To the Editor:
In a follow-up study for their previous RenalRIP trial, Zarbock et al.1 show that remote ischemic preconditioning significantly decreases the 3-month incidence of a composite endpoint for major adverse kidney events including mortality, the need for renal replacement therapy, and persistent renal dysfunction in high-risk patients undergoing cardiac surgery. It must be pointed out, however, that the risk of long-term adverse kidney outcomes following cardiac surgery is mainly associated with incidence, severity, and duration of acute kidney injury (AKI) in the early postoperative period. Specifically, nonrecovery from AKI is more common in patients with more severe AKI and is significantly attributable to long-term adverse kidney outcomes.2 The potentially causal relationship between postoperative AKI and long-term adverse kidney outcomes may partly explain the long-term mortality associations observed in patients with AKI after cardiac surgery.

• _Data extracts_
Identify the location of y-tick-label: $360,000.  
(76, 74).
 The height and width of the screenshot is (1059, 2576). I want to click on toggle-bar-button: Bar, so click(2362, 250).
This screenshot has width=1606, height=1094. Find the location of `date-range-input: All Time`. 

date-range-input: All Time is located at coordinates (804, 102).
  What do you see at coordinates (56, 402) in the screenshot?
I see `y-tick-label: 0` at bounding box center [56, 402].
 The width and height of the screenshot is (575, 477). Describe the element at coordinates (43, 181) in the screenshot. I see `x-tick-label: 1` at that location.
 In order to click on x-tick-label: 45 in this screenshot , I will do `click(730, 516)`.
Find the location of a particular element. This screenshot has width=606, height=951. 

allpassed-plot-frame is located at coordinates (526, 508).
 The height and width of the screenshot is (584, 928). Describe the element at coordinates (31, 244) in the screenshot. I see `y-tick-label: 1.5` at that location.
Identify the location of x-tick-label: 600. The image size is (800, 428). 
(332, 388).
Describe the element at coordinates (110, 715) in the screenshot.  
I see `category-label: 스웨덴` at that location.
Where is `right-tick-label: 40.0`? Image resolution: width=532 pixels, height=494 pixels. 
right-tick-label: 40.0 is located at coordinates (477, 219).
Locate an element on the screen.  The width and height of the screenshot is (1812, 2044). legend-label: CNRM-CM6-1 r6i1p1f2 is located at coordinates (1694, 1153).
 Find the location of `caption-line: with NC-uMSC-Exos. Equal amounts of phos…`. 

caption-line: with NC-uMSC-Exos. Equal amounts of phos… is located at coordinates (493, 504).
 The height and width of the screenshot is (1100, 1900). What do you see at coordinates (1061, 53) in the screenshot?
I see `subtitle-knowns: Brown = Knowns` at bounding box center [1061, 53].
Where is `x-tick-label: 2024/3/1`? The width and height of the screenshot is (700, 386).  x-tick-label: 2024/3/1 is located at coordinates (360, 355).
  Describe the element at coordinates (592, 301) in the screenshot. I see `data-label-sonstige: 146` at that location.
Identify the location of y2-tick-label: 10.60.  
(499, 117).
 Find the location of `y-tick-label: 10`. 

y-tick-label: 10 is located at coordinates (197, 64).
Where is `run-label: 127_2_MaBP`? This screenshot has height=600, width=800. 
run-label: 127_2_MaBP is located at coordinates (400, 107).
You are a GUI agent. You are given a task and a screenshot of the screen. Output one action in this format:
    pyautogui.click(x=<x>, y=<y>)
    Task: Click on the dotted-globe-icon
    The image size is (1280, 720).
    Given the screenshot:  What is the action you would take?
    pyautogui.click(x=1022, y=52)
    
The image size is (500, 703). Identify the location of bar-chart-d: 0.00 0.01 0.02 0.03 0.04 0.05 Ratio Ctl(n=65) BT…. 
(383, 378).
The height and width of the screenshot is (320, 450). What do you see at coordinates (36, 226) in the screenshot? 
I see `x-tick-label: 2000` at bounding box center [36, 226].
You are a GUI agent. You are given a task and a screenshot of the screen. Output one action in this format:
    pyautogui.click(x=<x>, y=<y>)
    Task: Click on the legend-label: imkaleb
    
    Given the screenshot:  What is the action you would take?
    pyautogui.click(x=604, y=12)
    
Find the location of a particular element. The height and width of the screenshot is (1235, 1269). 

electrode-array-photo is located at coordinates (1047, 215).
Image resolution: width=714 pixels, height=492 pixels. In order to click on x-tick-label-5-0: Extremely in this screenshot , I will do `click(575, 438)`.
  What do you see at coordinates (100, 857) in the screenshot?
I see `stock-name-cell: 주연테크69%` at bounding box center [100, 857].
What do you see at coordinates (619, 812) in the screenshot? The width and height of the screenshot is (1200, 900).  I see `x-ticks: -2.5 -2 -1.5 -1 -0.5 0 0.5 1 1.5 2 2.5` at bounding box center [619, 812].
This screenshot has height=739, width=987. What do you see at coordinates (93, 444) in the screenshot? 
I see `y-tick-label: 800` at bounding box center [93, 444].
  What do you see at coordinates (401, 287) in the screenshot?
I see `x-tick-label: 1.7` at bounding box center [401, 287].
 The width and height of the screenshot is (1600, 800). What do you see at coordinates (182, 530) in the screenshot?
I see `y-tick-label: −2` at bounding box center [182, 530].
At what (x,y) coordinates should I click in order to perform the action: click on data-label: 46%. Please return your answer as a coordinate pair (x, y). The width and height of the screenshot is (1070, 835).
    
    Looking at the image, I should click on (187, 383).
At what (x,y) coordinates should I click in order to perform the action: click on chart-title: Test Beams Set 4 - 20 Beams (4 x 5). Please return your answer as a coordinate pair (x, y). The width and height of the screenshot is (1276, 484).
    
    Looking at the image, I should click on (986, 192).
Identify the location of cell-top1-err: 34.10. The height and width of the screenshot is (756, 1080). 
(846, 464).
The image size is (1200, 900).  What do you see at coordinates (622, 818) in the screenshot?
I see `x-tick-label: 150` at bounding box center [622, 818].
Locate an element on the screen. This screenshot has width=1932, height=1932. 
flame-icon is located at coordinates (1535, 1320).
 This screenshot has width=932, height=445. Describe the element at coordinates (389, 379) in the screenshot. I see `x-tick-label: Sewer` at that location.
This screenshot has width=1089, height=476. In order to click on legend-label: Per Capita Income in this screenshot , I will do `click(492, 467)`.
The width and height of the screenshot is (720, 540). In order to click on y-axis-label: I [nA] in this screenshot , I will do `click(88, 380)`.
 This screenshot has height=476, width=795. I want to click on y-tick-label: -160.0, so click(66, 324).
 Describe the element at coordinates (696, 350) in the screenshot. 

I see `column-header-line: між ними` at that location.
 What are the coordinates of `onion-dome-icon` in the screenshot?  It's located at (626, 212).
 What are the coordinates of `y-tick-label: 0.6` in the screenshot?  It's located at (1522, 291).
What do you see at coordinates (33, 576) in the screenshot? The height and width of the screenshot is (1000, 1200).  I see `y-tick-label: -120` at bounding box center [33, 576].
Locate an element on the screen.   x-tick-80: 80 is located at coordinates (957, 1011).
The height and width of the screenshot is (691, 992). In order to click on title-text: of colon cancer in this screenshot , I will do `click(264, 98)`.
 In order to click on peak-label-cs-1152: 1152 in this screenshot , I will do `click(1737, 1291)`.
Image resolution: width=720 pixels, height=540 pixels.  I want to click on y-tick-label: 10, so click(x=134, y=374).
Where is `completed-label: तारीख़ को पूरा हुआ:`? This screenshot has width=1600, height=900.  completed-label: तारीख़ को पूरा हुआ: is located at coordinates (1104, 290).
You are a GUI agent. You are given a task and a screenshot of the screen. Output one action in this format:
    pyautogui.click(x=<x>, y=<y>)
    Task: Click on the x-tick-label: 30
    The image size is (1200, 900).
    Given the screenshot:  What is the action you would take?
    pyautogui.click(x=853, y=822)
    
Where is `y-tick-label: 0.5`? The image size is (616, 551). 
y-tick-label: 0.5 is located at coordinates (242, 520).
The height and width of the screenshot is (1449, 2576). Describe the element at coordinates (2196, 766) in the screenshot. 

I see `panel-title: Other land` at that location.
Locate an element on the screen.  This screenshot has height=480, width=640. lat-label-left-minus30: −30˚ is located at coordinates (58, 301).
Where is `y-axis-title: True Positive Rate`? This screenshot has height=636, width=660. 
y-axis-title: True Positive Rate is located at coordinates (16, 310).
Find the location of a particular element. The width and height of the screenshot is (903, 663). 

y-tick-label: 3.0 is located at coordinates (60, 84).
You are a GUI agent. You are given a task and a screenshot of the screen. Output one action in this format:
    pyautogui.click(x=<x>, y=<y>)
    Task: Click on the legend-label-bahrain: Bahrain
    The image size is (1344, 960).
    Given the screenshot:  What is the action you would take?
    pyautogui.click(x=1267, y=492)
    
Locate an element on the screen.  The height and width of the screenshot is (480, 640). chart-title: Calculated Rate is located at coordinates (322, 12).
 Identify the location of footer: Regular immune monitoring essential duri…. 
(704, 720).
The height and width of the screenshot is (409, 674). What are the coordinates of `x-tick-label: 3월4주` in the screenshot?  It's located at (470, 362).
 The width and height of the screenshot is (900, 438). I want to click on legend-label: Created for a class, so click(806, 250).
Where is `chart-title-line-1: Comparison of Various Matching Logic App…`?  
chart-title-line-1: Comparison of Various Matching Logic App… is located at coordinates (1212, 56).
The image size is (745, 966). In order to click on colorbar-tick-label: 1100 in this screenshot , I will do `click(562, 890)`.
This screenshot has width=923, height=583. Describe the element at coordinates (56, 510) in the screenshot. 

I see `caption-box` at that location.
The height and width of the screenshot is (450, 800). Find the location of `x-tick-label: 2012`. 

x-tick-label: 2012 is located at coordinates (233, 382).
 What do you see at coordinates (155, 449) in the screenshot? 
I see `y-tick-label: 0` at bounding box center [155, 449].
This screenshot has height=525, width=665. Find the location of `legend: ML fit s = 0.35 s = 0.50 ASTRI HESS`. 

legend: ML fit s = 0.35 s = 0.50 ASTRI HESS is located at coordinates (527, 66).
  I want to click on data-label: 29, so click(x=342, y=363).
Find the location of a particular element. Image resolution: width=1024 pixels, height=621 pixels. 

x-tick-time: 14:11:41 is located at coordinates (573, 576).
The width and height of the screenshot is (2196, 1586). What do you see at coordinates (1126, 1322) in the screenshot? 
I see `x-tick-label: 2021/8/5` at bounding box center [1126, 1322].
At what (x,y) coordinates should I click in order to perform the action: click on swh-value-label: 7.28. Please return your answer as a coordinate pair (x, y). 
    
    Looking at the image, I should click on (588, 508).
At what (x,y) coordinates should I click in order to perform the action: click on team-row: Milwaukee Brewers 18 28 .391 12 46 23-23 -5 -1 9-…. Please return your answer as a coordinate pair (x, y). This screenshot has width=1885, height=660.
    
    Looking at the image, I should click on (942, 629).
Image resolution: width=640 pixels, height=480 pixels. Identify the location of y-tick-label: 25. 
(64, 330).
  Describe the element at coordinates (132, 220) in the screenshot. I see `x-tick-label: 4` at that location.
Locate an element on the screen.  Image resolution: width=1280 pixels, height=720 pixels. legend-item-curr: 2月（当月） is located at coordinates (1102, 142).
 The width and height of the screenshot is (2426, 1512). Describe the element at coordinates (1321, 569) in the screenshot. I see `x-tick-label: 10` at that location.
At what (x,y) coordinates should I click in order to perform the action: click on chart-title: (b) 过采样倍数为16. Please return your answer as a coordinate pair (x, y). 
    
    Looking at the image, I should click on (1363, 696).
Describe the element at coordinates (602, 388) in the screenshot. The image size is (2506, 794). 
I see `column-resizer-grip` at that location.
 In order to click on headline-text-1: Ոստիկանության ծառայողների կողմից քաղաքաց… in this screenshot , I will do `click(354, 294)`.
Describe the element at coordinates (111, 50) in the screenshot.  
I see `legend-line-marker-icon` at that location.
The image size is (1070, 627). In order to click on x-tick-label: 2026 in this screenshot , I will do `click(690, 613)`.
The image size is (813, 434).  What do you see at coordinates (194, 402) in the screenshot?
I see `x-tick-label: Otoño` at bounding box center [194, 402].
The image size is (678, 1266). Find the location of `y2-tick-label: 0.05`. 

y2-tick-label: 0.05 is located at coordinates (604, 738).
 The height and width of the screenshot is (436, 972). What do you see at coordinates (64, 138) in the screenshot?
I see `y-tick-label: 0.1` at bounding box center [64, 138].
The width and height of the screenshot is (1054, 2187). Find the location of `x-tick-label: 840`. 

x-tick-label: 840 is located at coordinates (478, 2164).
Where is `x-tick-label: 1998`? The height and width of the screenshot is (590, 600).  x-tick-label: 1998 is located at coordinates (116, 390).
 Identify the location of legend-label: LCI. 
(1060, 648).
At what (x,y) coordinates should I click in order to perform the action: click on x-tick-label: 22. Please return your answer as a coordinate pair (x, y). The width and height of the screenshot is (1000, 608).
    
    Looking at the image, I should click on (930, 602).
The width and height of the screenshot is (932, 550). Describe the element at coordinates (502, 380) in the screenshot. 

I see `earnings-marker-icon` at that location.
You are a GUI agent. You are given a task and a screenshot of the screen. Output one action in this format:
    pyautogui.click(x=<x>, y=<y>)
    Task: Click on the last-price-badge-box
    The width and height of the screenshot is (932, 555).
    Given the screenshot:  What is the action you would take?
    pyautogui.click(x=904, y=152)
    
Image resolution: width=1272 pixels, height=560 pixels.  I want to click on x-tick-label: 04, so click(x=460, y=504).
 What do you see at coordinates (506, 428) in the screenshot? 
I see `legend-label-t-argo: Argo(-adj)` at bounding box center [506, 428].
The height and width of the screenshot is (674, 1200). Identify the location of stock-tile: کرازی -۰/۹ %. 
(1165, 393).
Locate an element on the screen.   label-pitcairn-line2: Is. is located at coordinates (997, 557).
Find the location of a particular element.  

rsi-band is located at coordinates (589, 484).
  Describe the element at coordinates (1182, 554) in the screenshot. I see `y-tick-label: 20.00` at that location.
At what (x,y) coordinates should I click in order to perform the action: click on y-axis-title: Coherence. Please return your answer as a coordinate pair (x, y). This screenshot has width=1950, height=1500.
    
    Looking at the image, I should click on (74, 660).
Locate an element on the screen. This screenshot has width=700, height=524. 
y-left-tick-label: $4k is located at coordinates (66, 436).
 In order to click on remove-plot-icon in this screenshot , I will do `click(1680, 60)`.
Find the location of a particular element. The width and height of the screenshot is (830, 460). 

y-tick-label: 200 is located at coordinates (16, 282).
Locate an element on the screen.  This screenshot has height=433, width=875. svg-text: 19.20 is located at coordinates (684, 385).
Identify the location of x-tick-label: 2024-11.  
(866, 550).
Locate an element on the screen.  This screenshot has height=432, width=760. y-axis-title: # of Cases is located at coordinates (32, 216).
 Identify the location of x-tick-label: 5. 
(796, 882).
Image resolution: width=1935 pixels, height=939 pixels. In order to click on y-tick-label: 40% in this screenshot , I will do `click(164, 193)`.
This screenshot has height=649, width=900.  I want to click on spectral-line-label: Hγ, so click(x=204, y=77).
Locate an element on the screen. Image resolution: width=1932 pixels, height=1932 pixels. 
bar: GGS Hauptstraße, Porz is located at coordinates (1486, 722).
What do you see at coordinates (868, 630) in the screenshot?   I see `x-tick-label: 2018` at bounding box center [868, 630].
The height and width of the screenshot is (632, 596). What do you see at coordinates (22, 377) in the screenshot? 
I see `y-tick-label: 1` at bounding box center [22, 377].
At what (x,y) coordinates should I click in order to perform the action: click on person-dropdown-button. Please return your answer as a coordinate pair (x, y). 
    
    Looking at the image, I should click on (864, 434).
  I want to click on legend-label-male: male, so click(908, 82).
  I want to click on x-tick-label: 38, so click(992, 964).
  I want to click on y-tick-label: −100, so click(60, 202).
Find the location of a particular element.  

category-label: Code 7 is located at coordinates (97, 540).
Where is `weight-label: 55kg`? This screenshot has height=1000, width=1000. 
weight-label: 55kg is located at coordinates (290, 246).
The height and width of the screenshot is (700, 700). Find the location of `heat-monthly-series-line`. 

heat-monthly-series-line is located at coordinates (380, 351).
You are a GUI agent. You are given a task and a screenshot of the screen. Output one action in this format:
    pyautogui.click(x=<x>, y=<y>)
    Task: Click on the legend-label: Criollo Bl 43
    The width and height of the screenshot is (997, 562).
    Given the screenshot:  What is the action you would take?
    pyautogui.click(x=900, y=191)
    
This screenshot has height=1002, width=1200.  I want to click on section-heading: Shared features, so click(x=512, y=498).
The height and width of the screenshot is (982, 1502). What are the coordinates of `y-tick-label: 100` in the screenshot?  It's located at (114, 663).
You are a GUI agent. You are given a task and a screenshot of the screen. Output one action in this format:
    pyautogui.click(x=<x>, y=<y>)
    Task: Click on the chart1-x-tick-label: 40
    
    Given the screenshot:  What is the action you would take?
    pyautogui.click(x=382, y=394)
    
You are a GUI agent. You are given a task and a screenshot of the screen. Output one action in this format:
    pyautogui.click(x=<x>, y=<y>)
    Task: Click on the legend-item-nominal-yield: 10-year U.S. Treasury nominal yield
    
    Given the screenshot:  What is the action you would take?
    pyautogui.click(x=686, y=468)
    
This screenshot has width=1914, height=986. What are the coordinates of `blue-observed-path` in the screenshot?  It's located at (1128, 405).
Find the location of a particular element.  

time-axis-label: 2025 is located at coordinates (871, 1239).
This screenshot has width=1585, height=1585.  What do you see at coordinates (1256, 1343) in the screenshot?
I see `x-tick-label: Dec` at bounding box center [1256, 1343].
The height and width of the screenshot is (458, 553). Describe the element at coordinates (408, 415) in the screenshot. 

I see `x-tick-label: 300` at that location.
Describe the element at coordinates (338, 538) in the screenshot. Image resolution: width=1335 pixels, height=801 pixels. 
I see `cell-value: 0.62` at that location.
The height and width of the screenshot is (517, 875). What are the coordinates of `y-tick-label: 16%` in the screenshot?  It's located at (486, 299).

• _The task_
Using the letter to the editor, answer:
1. What earlier trial did the follow-up study by Zarbock et al. build on?
2. In which patients is nonrecovery from AKI more common?
3. What may the potentially causal relationship between postoperative AKI and long-term adverse kidney outcomes partly explain?

• _Reply to the task_
1. The RenalRIP trial.
2. Patients with more severe AKI.
3. The long-term mortality associations observed in patients with AKI after cardiac surgery.